Climate warming and more frequent droughts threaten the effectiveness of circumpolar boreal forests as carbon sinks.  To the immediate south of boreal forests in eastern North American lie regions that still support natural island-like growths of boreal conifers, where warming (expressed by higher temperature maxima) has increased at similar rates but with seasonal precipitation increases rather than the decreases that are commonly seen in other warming regions.  Studying tree growth under these circumstances offers the opportunity to examine effects of heat stress in the absence of drought. 

We studied growth of mature White spruce (Picea glauca), planted as pure stands in east-central New York State, at the top of the Helderberg Plateau (600 m above sea level) during the 1920s. During 2013-2017 period we observed 1) radial growth of spruce trees, 2) sap flow, 3) soil moisture in the top 10 cm layer as well as timing of spruce budbrake and detailed survey of tree species at two 30x30 meters plots. 

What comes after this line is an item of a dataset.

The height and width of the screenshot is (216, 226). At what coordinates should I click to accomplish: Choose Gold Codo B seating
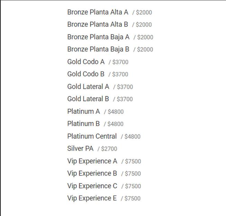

Results demonstrate that the spruce responded to the early arrival of a warmer-than-average spring with a 3-4 day advance in the start of radial growth (SRG).  During the same years, the end of radial growth in late summer occurred earlier by 14-18 days indicating a cessation in growth despite moist soils and favorable solar conditions. Therefore, the observed advance in the SRG did lead to a shorter radial growth period due to early cessation dates.  Abundant precipitation and relatively high soil moisture supported relatively stable sap flow and allowed us to dismiss soil drought as a factor.  

If heat stress is leading to declines in photosynthesis, a likely explanation based on previous experimental work on this species, reduced allocation of non-structural carbon to tree stems leads to early cessation of radial growth and therefore reduced carbon storage, independent of seasonal precipitation. 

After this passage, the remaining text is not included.